Try it: Report each line below that carries the word "will".

Stored data entries:
+++

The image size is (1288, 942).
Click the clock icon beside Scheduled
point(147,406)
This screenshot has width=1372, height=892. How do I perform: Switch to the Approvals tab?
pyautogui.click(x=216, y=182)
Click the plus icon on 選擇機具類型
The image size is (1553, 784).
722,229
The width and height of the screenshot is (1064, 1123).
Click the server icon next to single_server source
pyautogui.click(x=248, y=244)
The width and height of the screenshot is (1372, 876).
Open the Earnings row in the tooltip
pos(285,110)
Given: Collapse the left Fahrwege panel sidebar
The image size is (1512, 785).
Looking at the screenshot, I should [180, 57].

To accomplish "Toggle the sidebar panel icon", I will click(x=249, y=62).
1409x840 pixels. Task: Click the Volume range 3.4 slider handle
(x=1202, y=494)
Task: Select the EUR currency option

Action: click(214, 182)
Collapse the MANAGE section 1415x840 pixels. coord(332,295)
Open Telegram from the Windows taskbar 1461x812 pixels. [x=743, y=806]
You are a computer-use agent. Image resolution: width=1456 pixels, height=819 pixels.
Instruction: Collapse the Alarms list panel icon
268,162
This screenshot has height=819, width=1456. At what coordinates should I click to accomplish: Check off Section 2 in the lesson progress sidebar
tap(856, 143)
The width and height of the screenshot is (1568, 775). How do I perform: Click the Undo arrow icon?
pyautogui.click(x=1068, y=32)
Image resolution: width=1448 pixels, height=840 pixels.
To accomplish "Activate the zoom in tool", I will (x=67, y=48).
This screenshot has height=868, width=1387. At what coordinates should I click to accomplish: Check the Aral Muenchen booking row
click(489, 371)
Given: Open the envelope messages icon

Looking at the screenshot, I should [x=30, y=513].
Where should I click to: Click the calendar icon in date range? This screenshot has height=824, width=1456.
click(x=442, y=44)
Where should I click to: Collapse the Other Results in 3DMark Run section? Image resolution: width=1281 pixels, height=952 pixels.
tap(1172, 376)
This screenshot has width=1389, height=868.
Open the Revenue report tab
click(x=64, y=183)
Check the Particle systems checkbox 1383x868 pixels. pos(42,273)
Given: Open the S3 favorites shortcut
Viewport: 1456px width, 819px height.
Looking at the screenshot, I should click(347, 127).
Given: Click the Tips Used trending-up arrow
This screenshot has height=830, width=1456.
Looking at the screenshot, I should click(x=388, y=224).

+++

Answer section:
To accomplish "Toggle the sidebar panel icon", I will click(x=249, y=62).
To accomplish "Activate the zoom in tool", I will (x=67, y=48).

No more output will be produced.